- Promotional poster by Nick Drnaso
- Directed by: Lance Oppenheim
- Produced by: Lauren Belfer; Lance Oppenheim; Sophie Kissinger; Christian Vazquez; Alana Hauser; Daniel Garber; Kathleen Lingo; Josh Kriegman; Elyse Steinberg; Eli B. Despres;
- Cinematography: David Bolen
- Edited by: Daniel Garber
- Music by: Ari Balouzian
- Production companies: FXP; The New York Times; Edgeline Films; To Be Formed;
- Distributed by: FX
- Release dates: February 29, 2024 (True/False); March 29, 2024 (United States);
- Running time: 83 minutes
- Country: United States
- Language: English

= Spermworld =

2024 American documentary film

Spermworld is an American documentary film directed by Lance Oppenheim that premiered on Hulu and FX in the United States on March 29, 2024. Spermworld follows the stories of three sperm donors and their recipients.

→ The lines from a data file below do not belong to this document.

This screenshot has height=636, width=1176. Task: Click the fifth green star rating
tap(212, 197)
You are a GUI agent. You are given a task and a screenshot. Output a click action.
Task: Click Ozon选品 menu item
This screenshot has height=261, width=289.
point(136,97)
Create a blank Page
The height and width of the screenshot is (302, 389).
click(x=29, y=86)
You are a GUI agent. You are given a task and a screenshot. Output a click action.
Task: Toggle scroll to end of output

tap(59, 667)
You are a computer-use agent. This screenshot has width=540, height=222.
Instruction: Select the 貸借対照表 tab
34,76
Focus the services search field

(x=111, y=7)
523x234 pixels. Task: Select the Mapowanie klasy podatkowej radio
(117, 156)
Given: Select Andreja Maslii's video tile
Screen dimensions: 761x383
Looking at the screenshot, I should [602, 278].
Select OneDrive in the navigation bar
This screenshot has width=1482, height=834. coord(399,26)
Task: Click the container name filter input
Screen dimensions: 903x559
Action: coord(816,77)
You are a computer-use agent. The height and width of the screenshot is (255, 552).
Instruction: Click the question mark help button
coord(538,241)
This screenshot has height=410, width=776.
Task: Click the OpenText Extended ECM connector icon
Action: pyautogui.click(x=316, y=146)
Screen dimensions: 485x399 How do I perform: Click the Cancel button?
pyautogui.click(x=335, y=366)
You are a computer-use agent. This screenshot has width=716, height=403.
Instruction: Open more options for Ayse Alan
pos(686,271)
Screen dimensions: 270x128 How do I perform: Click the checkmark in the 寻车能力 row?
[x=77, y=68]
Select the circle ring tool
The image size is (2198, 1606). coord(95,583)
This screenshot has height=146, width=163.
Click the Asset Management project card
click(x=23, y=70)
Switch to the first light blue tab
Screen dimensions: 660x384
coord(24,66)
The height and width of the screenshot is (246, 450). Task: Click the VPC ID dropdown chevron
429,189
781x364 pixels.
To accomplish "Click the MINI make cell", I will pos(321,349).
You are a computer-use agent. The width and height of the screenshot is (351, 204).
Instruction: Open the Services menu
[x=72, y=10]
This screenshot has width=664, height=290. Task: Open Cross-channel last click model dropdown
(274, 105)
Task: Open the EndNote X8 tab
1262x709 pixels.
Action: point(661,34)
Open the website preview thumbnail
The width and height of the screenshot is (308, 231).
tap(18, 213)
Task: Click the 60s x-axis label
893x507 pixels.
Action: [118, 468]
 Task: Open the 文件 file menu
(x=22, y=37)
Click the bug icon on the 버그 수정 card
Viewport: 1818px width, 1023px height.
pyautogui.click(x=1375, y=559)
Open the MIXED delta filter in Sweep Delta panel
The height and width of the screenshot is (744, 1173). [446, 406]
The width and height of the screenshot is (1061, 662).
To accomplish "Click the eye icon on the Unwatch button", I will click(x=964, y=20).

Inspired by Nellie Bowles' article "The Sperm Kings Have a Problem: Too Much Demand" for the New York Times, the documentary ventures into "spermworld", the unregulated online marketplaces where sperm donors connect with hopeful parents.

==Cast==
Featured personnel in the documentary are credited as themselves (in order of appearance)
- Tyree Kelly
- Atasha Peña Clay
- Steve Walker
- Rachel Stanley
- Ari Nagel

==Release==
The film had its world premiere at True/False Film Festival on February 29, 2024. It was released in the United States on FX on March 29, 2024.